Opens July 26 at theaters valleywide. (R)—SR
Shadow ***1/2
Zhang Yimou returns to the
wuxia-influenced historical action of his classics
Hero and
House of Flying Daggers, but does so with a visual style that makes it an utterly distinct creation. Set during the Chinese “Three Kingdoms” era, it follows the court intrigue surrounding King Pei (Zhang Kai), whose military Commander (Chao Deng) has instigated a potential war with a neighboring kingdom over a disputed territory. Pei also doesn’t know that the man he believes is the Commander is actually a double—a commoner named Jing—playing the Commander’s role while he recovers from injuries. There’s even more to the plotting and planning than that
Prince and the Pauper angle, and Zhang takes his time setting up the characters and the political stakes. But he does so while leaning into a fascinating palette of blacks and greys that evoke classical ink paintings, rather than the bursts of color that characterized
Daggers. And while the action ultimately does kick in—including a stunning sequence involving spinning umbrellas made of sharpened blades—
Shadow delivers a rich narrative full of challenged gender roles, double-crosses, brutish exercise of power and world where nothing is as black-and-white as the chromatic scheme would suggest.

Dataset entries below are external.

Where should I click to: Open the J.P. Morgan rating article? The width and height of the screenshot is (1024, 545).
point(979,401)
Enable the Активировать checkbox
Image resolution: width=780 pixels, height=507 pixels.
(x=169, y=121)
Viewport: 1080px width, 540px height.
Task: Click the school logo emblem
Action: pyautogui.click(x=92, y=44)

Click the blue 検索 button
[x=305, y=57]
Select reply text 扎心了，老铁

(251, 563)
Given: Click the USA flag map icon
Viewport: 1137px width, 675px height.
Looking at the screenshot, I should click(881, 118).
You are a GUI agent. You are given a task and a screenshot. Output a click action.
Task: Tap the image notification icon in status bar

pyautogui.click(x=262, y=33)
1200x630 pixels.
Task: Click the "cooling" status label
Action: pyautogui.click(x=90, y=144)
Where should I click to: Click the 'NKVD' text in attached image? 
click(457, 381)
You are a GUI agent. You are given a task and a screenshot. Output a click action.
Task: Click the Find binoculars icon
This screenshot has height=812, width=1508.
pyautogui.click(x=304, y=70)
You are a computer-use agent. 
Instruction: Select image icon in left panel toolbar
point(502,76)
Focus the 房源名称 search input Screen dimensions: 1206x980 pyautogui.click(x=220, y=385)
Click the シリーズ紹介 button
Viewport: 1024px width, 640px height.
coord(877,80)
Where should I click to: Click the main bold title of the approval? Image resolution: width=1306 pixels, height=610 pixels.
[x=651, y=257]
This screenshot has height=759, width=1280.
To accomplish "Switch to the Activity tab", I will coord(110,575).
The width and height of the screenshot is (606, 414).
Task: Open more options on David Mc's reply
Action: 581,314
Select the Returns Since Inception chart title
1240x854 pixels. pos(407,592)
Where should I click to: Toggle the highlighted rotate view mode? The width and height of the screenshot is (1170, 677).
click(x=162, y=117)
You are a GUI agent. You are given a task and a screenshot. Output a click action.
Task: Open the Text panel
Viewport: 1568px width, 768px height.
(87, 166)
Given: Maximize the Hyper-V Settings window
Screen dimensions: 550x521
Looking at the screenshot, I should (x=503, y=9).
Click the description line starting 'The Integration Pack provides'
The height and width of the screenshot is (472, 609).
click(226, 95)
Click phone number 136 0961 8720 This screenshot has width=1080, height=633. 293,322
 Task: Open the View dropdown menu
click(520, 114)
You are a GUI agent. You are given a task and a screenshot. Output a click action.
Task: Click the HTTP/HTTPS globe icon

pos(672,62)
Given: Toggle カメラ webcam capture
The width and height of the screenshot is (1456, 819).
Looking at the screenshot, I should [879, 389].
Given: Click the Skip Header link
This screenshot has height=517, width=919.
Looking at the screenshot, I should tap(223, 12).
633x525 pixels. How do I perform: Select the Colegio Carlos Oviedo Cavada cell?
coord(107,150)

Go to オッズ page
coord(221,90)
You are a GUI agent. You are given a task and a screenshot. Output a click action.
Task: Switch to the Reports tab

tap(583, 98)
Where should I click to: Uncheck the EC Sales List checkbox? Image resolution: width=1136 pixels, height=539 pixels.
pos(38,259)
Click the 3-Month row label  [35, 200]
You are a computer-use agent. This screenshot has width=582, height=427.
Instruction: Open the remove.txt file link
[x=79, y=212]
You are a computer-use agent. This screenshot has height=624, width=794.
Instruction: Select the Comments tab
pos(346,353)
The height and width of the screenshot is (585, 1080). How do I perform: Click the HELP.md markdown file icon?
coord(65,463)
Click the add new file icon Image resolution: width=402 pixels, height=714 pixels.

Opens July 26 at Tower Theatre. (R)—SR
Sword of Trust ***1/2
Writer/director Lynn Shelton has yet to find a mix of performance and subject matter as potent as her 2009 breakthrough
Humpday, but when she gets the kind of masterful work she evokes here from Marc Maron, it almost doesn’t matter. Maron plays Mel, the owner of an Alabama pawn shop where a pair of patrons (Jillian Bell and Michaela Watkins) bring in an inherited sword that is believed by Southern conspiracy theorists to prove that the Confederacy won the Civil War. Shelton and co-writer Mike O’Brien flit around the edges of what happens when online crackpots coalesce into communities, though that material always feels tangential to the character beats. And while the supporting cast all gets to do funny work, Maron—who worked with Shelton on his IFC series and his 2017 Netflix stand-up special—continues to evolve into an actor of multiple shades while playing a guy who would like to rewrite some of his own history. There’s a lot of hilarious riffing going on, and while the plot might only provide a loose armature, Maron gives it all a soulful center.